§ What you are asked to do: Please reproduce the stretch of material from the line containing "Click the Counter-Strike" through the end of the material, including both ends and keeping the requests, but scale every coordinate in the answers by 1.75 and round to whole numbers, with halves rounded up. Give only that stretch, and leave the pictures out.
====== Listing ======
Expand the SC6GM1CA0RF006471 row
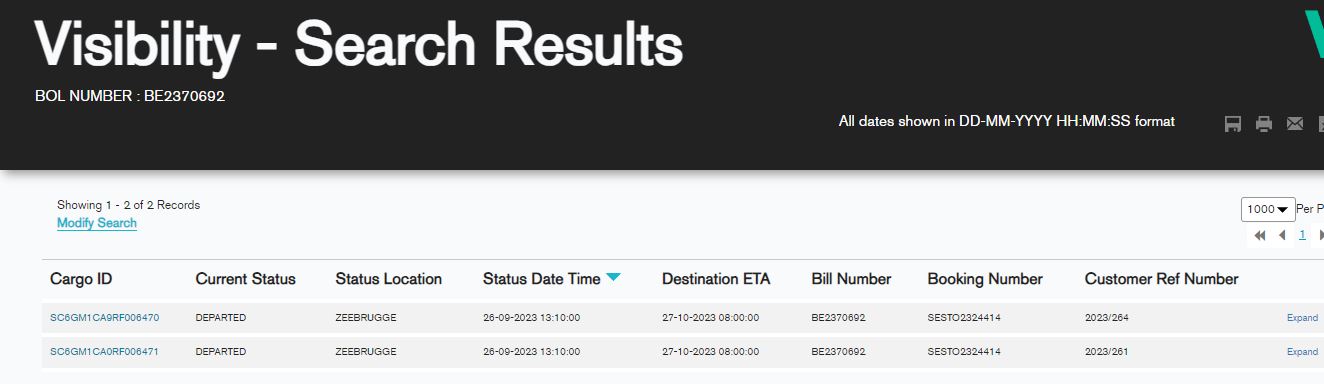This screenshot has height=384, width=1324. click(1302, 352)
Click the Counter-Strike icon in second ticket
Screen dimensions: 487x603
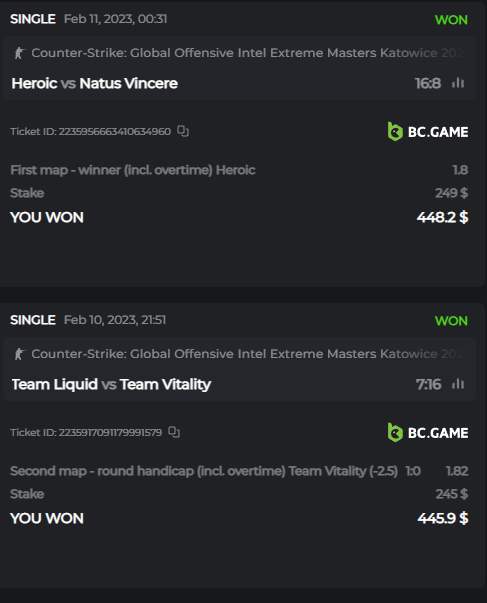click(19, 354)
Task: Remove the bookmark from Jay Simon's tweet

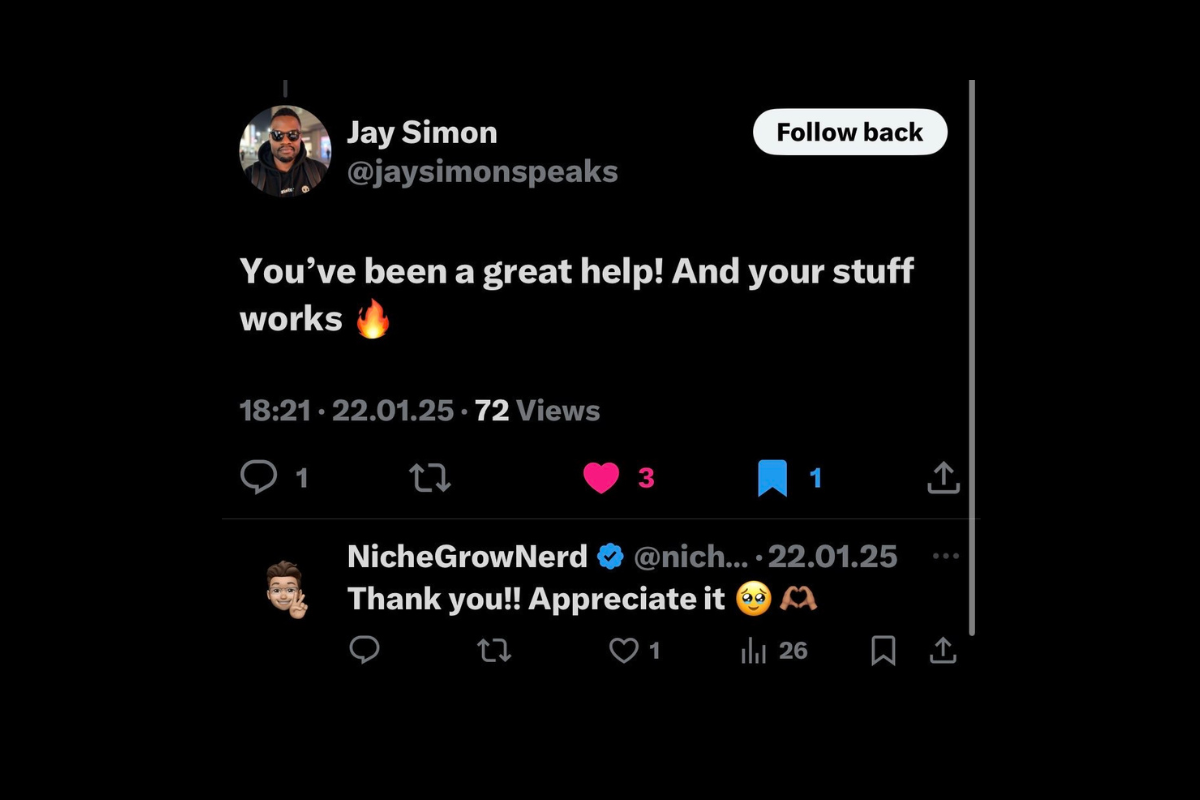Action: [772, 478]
======
§ Task answer:
Click the Counter-Strike icon in second ticket
Screen dimensions: 487x603
click(33, 620)
Task: Remove the bookmark from Jay Simon's tweet

Action: [1351, 837]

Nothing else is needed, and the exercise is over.